PROBLEMA A —
Según el fragmento seleccionado, ¿qué les daba mamá para merendar?
PROBLEMA B —
Reproduce la parte del fragmento seleccionado que empieza en "Pero mientras daba" y termina en "a una pared.", renombrando "machete" como "cuchillo".

FRAGMENTO SELECCIONADO —
VIERNES, 7 DE DICIEMBRE DE 2012
Maleza
Después de años y años de aquellas largas y entrañables tardes de sábado viendo la película de las 4 en blanco y negro, al terminar la comida y despanzurrarme durante unos minutos en el sillón, frente a la tele, me dejo vencer por el sopor y alguna vez todavía me viene el sabor del chocolate y el chusco de pan que mamá nos daba para merendar. Me gustaba hincar unos cuantos bocados a discreción y fabricar una bola sabrosísima en la boca, una especie de masa pastelera compuesta de miga y cacao que acababa por desbordarse entre los labios y que me tintaba los morros de un color amarronado, un tanto aguado.
Pero mientras daba cuenta de la merienda, lo que más gustaba era dejarme llevar por la película, sobre todo si en ella aparecían aventureros intrépidos que atravesaban sin despeinarse una selva tupida y salvaje a golpes de machete, zis, zas, arriba y abajo, a izquierda y derecha. A veces la hilera humana se detenía en el sendero recién abierto porque el chico bueno americano, la chica guapa, y su fiel guía nativo, quienes por supuesto abrían brecha en vanguardia, de repente advertían que de una liana, estratégicamente colocada entre dos gigantescos árboles, colgaba una tremenda serpiente. El reptil mostraba su repulsiva lengua bífida y en un santiamén el boy se deshacía de ella con un golpe certero de machete mientras la rubia profería un grito y se pegaba a su brazo como hiedra a una pared.
En mi apenas recién estrenada racionalidad, a veces yo me preguntaba si el guía no estaría tomando el pelo a toda aquella cuadrilla de pijos bwuanas tocados con salacot introduciéndoles en los más inhóspito y recóndito de la selva africana a través del peor camino de todos los posibles, con la intención de que valorasen su trabajo más allá de su justa medida. Porque el hecho de que la troupe de aventureros de pacotilla ignorase los secretos del terreno que pisaban era lo más lógico, pero lo era mucho más que el experto guía nativo no ya conociese sobradamente otro trayecto mejor, más abierto, cómodo y menos sufrido para sus amos, sino que supiese hasta el nombre de pila de cada uno de los bichos que no dejaban de emitir sonidos durante toda la expedición y que convertían a la selva en un lugar misterioso, ignoto y oscuro, desbordado de peligros al acecho en cualquier recodo del territorio por explorar.

MATERIAL PROPORCIONADO —
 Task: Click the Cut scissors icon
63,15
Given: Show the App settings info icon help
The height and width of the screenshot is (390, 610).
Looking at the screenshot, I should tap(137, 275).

RESPUESTA COMPLETA A —
Chocolate y un chusco de pan.

RESPUESTA COMPLETA B —
Pero mientras daba cuenta de la merienda, lo que más gustaba era dejarme llevar por la película, sobre todo si en ella aparecían aventureros intrépidos que atravesaban sin despeinarse una selva tupida y salvaje a golpes de cuchillo, zis, zas, arriba y abajo, a izquierda y derecha. A veces la hilera humana se detenía en el sendero recién abierto porque el chico bueno americano, la chica guapa, y su fiel guía nativo, quienes por supuesto abrían brecha en vanguardia, de repente advertían que de una liana, estratégicamente colocada entre dos gigantescos árboles, colgaba una tremenda serpiente. El reptil mostraba su repulsiva lengua bífida y en un santiamén el boy se deshacía de ella con un golpe certero de cuchillo mientras la rubia profería un grito y se pegaba a su brazo como hiedra a una pared.